THE SHADOW THROWN ACROSS HACKNEY DIAMONDS is not so much its possible finality, but the absence of Charlie Watts, so long the band’s motor and their anchor. The Stones were rehearsing in Boston when they heard that he passed. Ronnie Wood had seen him in London not long before.
“I happened to be in the hospital for check-ups,” says Wood, reflective where he is normally effusive. “They weren’t really letting anyone in – visitors or nothing. But they said that Charlie was in, and they let me see him.
“So I’m sat with him in his room watching the racing, we’re watching Frankie Dettori on the telly, and he’s going, ‘I’m so pissed off, I wanna get out of here.’ But he did mention to me, he said, ‘Until I get better, you’ve got to use Steve Jordan. He’s the only one I trust to keep it going.’ I said, ‘Don’t worry Charlie, we’ve got it covered.’ And that’s the last time I saw him.”
Two years before, June 21, 2019, Steve Jordan was watching The Rolling Stones perform at Soldier Field, Chicago. Showing MOJO film on his phone of Watts power the band through Midnight Rambler that night, he shakes his head in disbelief.
“I mean, Midnight Rambler is the essence of the Stones,” Jordan says, “where you see the creativity, the improvisation happen. And here’s this guy, 78 years old, just cracking the whip. Now it’s true that Charlie’s heroes – guys like Roy Haynes, Elvin Jones – they were playing brilliantly in their seventies, but that’s jazz. They’re playing clubs to people who are listening. Charlie is playing to 80,000 people and he’s making them move their ass.”
Jordan grins widely, then leans forward, his face deadly serious.
“This was not my dream,” he says. “I wish Charlie Watts was still alive. I did have a dream about playing with the Stones where I was like [Sympathy For The Devil percussionist] Rocky Dzidzornu. But I never ever, ever, ever, ever thought about this.”
Jordan is spoken of by all of the Stones as Watts’ personally-anointed successor. It helps everyone feel better that the group are sailing on without him but it also appears to be true. Jordan first encountered the Stones in October 1978 at the first show of the fourth season of NBC’s Saturday Night Live. Jordan was the drummer in the house band. That day, the Stones performed Shattered – still one of his favourite songs. Backstage, he found himself watching baseball with Charlie Watts.
“Here I am, 19 years old, and I’m explaining baseball to Charlie Watts! He was just so unassuming. And I said to him, Could you do me a favour? Could you get me an autograph? And he went out and came back with autographs from the entire band.”

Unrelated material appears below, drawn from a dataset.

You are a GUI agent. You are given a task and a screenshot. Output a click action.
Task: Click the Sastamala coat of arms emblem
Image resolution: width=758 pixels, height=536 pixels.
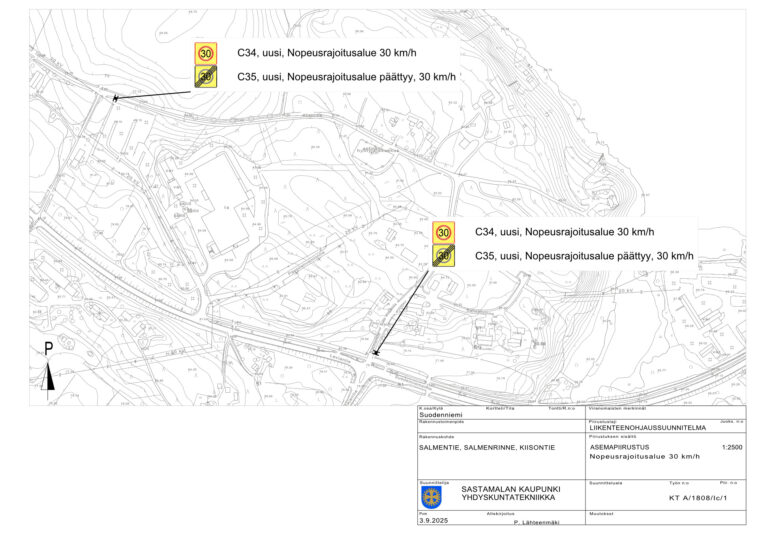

In 1985, Jordan was working in Paris with Duran Duran offshoot Arcadia, while across town the Stones were wading through Dirty Work. He sent a ‘hi’ message to Watts and received an invite to drop by. Turfed out of a cab in the vague vicinity of Pathé Marconi studio, he wondered what he’d let himself in for. “It’s freezing cold,” he says. “There’s no reason for me to be in this neighbourhood close to midnight. It looks like I’m gonna rob somebody’s house or something. I’m screwed.”
Jordan actually hears the Stones before he sees the studio entrance, and as he’s let in he beholds something wondrous.
“They’re playing like they’re set up on a stage to play live,” he says. “And then I realise that I’d never seen a Rolling Stones gig before! So this is my first gig and it was like a private gig. It’s me, some engineers, [Ronnie’s then wife] Jo Wood and Keith’s dad sitting on a couch. And this is like so surreal, the whole thing.”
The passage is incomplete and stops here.